WHAT TO DO:
**1)** Say whether each statement agrees with the XA thread, answering yes or no and quoting the deciding words: (a) the reply holds that a library adding XA support to non-XA databases cannot be built; (b) under two-phase commit, each resource manager is prepared before any is committed; (c) pgsql and Oracle avoid exclusive locks at prepare because they use MVCC.
**2)** Write a continuation of the XA thread, picking up after its final sentence.

PAGE EXCERPT:
·····

Using XA with databases that don't support it natively? - java

Is there an open-source Java library that adds XA support to databases that don't support it natively? That is, it wraps a non-XA JDBC datasource and takes care of the necessary commits/rollbacks behind the scenes for 2-phase commits?

No, because it's impossible.
Let's review what XA is designed to achieve. It's a consensus protocol for guaranteeing ACID properties on transactions that span multiple resource managers. To do that it utilises a two phase commit protocol: the transaction manager prepares each resource manager, then commits each of them.
For the protocol to function correctly, the resource manager e.g. database, must make certain guarantees at the prepare stage. These include a) not making any changes visible to other processes until the commit phase ('Isolation'), b) ensuring it can perform the update at commit time if required, even if it crashes between prepare and commit ('Durability') and c) ensuring that data manipulated in different transactions exhibits the promised consistency properties. Realistically the only way to implement that is exclusive locking. Even resource managers e.g. pgsql and oracle, that use MVCC or other techniques during most operations will take exclusive locks at prepare.

·····

DATA LINES:

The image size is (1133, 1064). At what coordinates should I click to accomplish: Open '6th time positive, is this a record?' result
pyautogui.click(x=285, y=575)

·····

PER-TASK ANSWERS:
**1)**
(a) Yes: "No, because it's impossible."
(b) Yes: "the transaction manager prepares each resource manager, then commits each of them."
(c) No: "Even resource managers e.g. pgsql and oracle, that use MVCC or other techniques during most operations will take exclusive locks at prepare."

**2)**
Without access to the db internals, you can't acquire locks and hold them across connections. Hence you can't write code that can meet the transactional requirements. So, no layering of XA on top of a database engine - it has to be baked in.
However...
You can fake some aspects of the XA behaviour. Depending on your exact application requirements this may allow a useful solution to be crafted.
First up, you can use Last Resource Optimization (aka Last Resource Commit Optimization or Last Resource Gambit) to enlist a single non-XA i.e. one phase resource into a XA transaction with one or more real XA resources. By ordering the one phase resource last in the processing order you can achieve something that behaves like XA for most scenarios. It breaks horribly if a crash occurs at certain points in the execution, so you have to custom write data reconciliation code or rely on a human to handle that contingency. Depending on the semantics of your data that may or may not be an attractive option.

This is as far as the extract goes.